Agricultural Occupancy Conditions explained and should they stay

Thousands of properties in rural areas across the UK have restrictions on what type of person can occupy them, reducing their potential value and their demand from potential buyers.

Andrew Dodds, associate partner at Stags, says these conditions tend to be found in properties built since the 1960s, although barn conversions are currently not subject to them.

“Of all the farms we sell each year, 10% to 15% have these ties,” he says. “We do sell properties with ties but about 25% of the time there isn’t a market for them.”

The conditions can be removed but the process will take a significant amount of time, so affected farmers are advised to plan well in advance.

See also: How Class Q development rights are working in practice

What are they?

An Agricultural Occupancy Condition is generally known to determine that the person who lives in the property must be working, or retired from working, in agriculture or forestry in the local area.
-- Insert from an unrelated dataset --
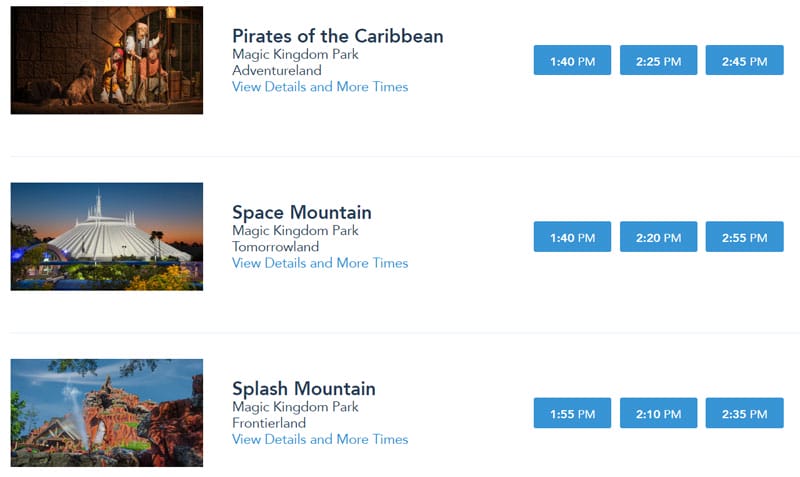800x477 pixels.
Task: Pick the 2:55 PM Space Mountain slot
Action: [x=744, y=237]
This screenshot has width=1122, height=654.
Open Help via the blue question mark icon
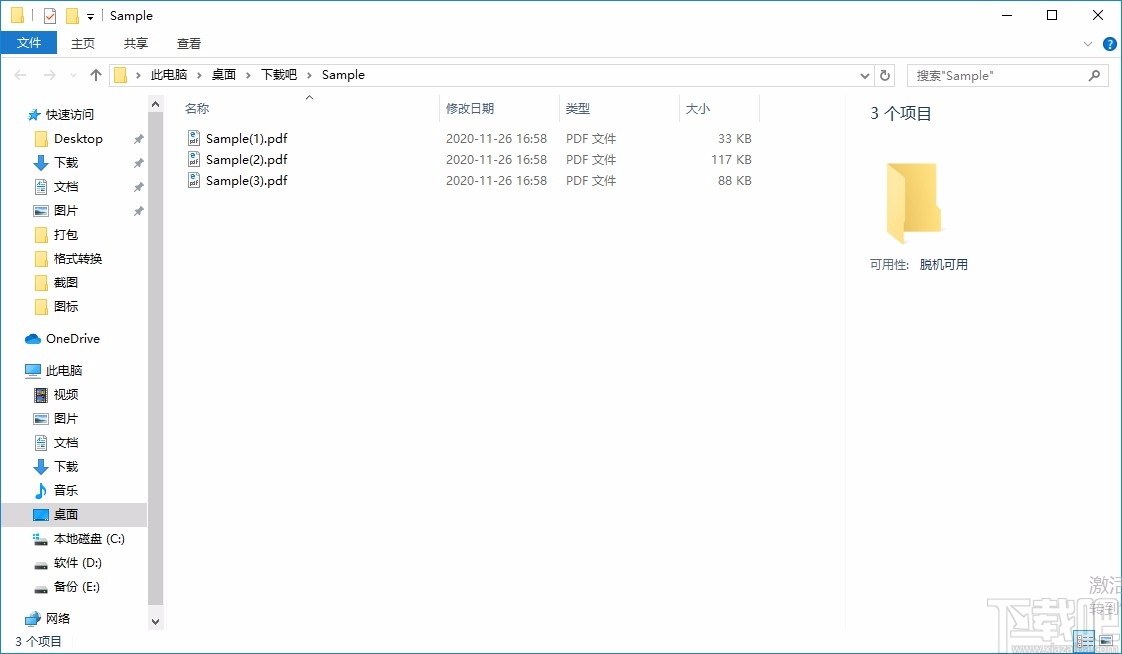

However, frustratingly, each local planning authority will word and enact its conditions slightly differently, says Mr Dodds.

Ties were brought in originally to aid farmers in gaining planning consent to build houses on their land, which otherwise would not have been approved under general policy.

Ensuring that the property is linked to agriculture or occupied by agricultural workers reduces market demand and makes them more affordable.

How do they affect property owners?

“If you’re buying a 200- to 300-acre farm, it’s pretty straightforward to comply with the agricultural condition,” says Mr Dodds.

“Issues arise when a dwelling has been added to the farm and that is being sold off separately with five or 10 acres.

“To sell that is tricky because the new occupant has to be involved in farming or forestry, which is difficult with so few acres.”

However, this could be a viable option for someone who has retired from the agricultural sector, he added.

While the condition will have an impact on the valuation of a property and how much interest it will attract on the open market, this will vary depending on the property and the area.

How can the condition be removed?

  • Non-compliance

If over a period of 10 years the occupier has not complied with the agricultural occupancy condition, and can prove this to the local authority with satisfactory evidence, the condition can be temporarily deactivated.

However, if someone subsequently buys the property and complies with the terms, the condition re-enacts.

  • No market

If the owner advertises the property at a reasonable asking price for about 12 to 18 months and is unable to find a buyer, they can apply to the local authority for the condition to be removed, stating that there is no longer demand for an agricultural dwelling on the holding or in the area.

  • Non-accordance

If the property was not built in accordance with the original planning application, the owner can apply for a Certificate of Lawful Use, saying no condition should be applied – although this is rare.

Should the condition be removed?

The decision about whether to remove the occupancy condition should be taken on a case-by-case basis, with the owner judging how strict it is and how much it will affect them in the future, Mr Dodds says.

“If they are farming a commercial agricultural unit, are complying with the condition, and want to continue this way, there is no need to do anything,” he says.

“It’s worth taking advice well in advance of selling the property to look at your options, as keeping the condition will have an impact on prices.

“It is worth remembering that they were originally added to make properties cheaper and improve the likelihood of getting planning consent.”

Depending on the route chosen to remove the condition, owners can expect to pay planning consultant fees and advertising and marketing costs, although these will be fairly insignificant compared with the subsequent increase in market value.